La maison de joaillerie Van Cleef & Arpels commercialise depuis 1968 la collection de bijoux Alhambra, devenue iconique. Cette ligne repose sur « un motif de trèfle quadrilobé en pierre dure semi-précieuse (nacre, onyx, œil de Tigre, tourmaline, etc.), entouré d’un contour en métal précieux perlé ou lisse » et décliné sur de nombreux bijoux (colliers, sautoirs, bracelet, bagues etc.) :

Entre 2007 et 2015, Van Cleef & Arpels a adressé plusieurs mises en garde à Louis Vuitton l’alertant sur la similitude de certains bijoux et montres reprenant un motif de trèfle quadrilobé avec sa collection Alhambra.

En 2015, Louis Vuitton lançait une collection complète de bijoux, désormais connue sous le nom de Color Blossom, qui, selon Van Cleef & Arpels, se rapprochait encore davantage de la collection Alhambra, tels que notamment ci-dessous reproduits :

La décision favorable du Tribunal de commerce de Paris.

Estimant que cette nouvelle collection empruntait indûment à sa collection iconique et historique Alhambra, plusieurs sociétés du groupe Richemont auquel appartient la maison Van Cleef & Arpels (ci-après ensemble « Van Cleef & Arpels ») ont donc assigné Louis Vuitton en parasitisme devant le Tribunal de commerce de Paris.

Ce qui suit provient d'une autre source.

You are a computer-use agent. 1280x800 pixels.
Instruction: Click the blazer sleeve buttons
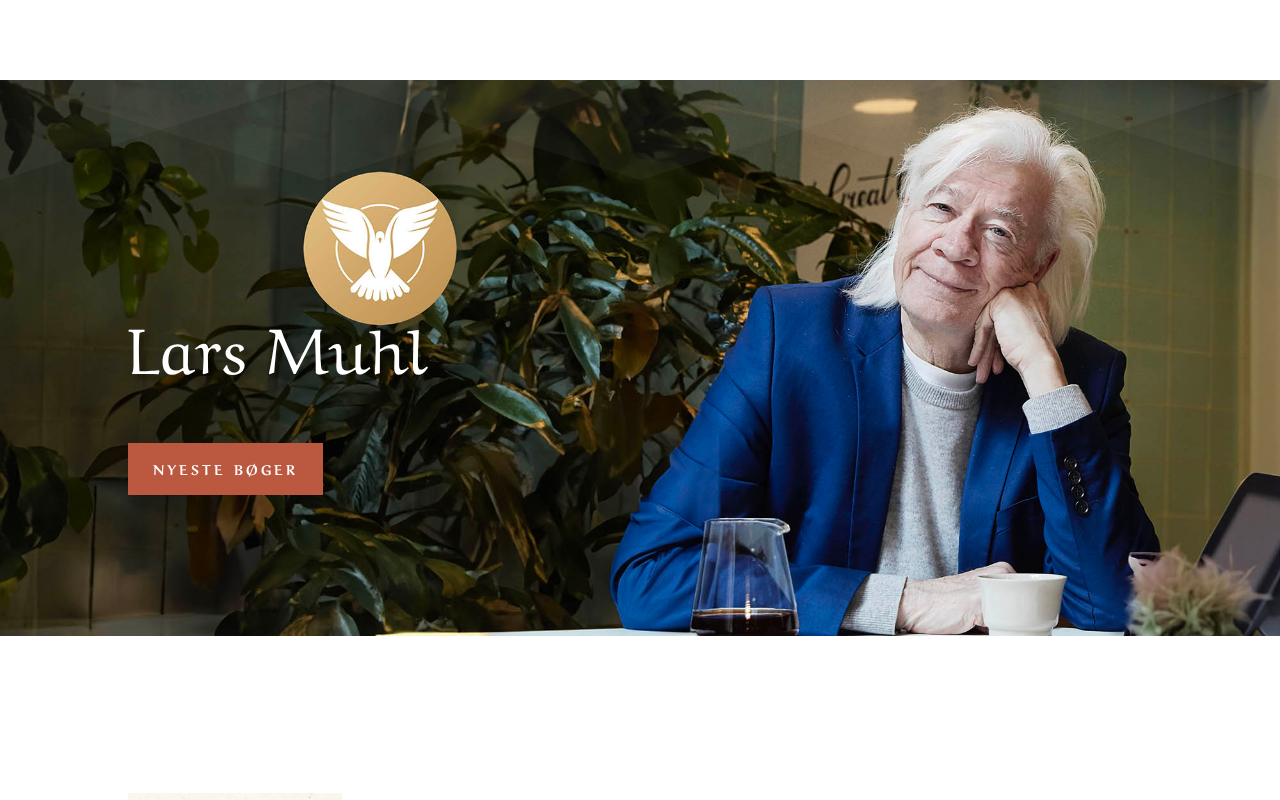[1076, 485]
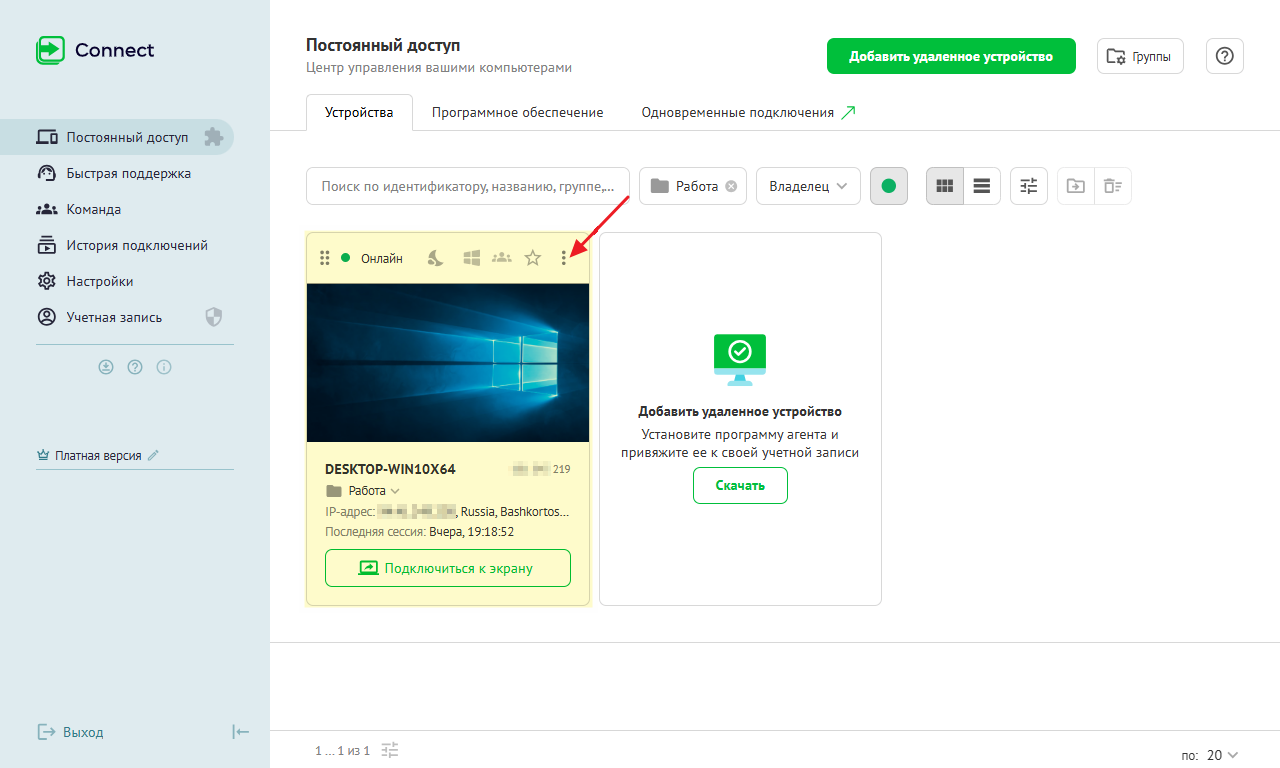Toggle the green online status filter
Image resolution: width=1280 pixels, height=768 pixels.
tap(889, 186)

Ce dernier faisait alors droit à leur demande aux motifs que [1] :

1. « les modèles de bijoux de la gamme Van Cleef & Arpels sont des valeurs économiques individualisées » ;

2. Outre la reprise du motif du trèfle quadrilobé, plusieurs ressemblances ne pouvaient être fortuites, notamment les dimensions des bijoux, l’identité du cerclage et la communication visuelle ;

3. Louis Vuitton ne pouvait justifier de l’usage du motif quadrilobé dans le secteur de la joaillerie et ignorer les codes utilisés de manière prolongée par Van Cleef & Arpels en invoquant son utilisation prolongée dans l’univers de la maroquinerie et du prêt-à-porter, dès lors qu’il s’agissait ici d’une appropriation spécifique à un marché distinct.

L’infirmation du jugement par la Cour d’appel de Paris.

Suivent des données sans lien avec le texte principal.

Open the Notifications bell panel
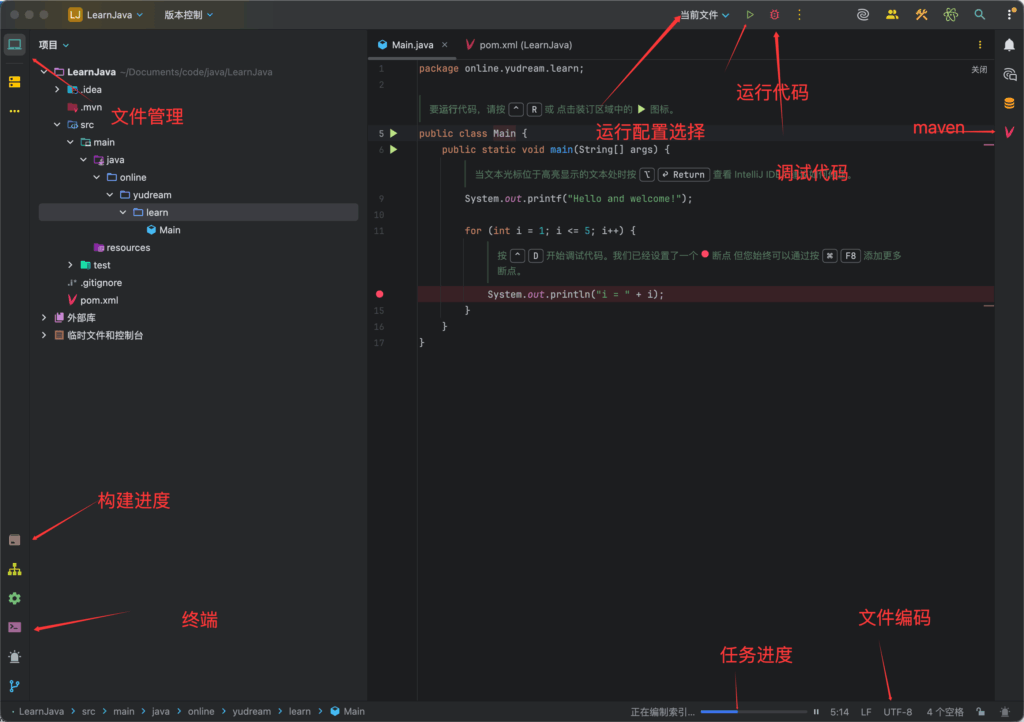This screenshot has height=722, width=1024. click(1009, 45)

Toutefois, par arrêt du 23 juin 2023, la Cour d’appel de Paris infirmait ensuite ce jugement [2], adoptant une approche comparative plus détaillée en prenant en compte notamment les différents coloris, pierres, dimensions, prix et nombre de bijoux dans chaque collection. Elle rejetait ainsi le parasitisme aux motifs notamment que :

  • « bien que la fleur quadrilobée du bijou Color Blossom apparaisse être pour un modèle de dimension identique à celle du bijou Van Cleef et Arpels, celui-ci ne reprend pas l’ensemble des caractéristiques du modèle iconique des intimées en ce que la forme quadrilobée n’est pas détourée, ne comporte pas de sertissage perlé, ni de caractère double face, la pierre n’est pas lisse et comporte un élément central » ;
  • « les sociétés Vuitton ont fait évoluer leurs lignes de bijoux depuis leurs lancements vers une ligne utilisant des pierres semi-précieuses pour représenter la fleur insérée dans le cercle, telles les montres Tambour Vuitton qui ont fait l’objet du courriel de 2013 et de la proposition d’accord de la société Van Cleef & Arpels puis la collection Color Blossom objet du présent litige. Cette forme correspond bien à la forme de fleur quadrilobée présente sur la toile iconique Vuitton, la fleur qui comporte un cœur étant bien enchâssée dans un cercle, et non détourée » ;
  • La fleur quadrilobée Color Blossom s’inscrit dans la continuité de la symbolique utilisée sur la toile monogrammée de Louis Vuitton, et son adaptation à la bijouterie et aux tendances actuelles ne constitue pas, en elle-même, une volonté de se placer dans le sillage de Van Cleef & Arpels.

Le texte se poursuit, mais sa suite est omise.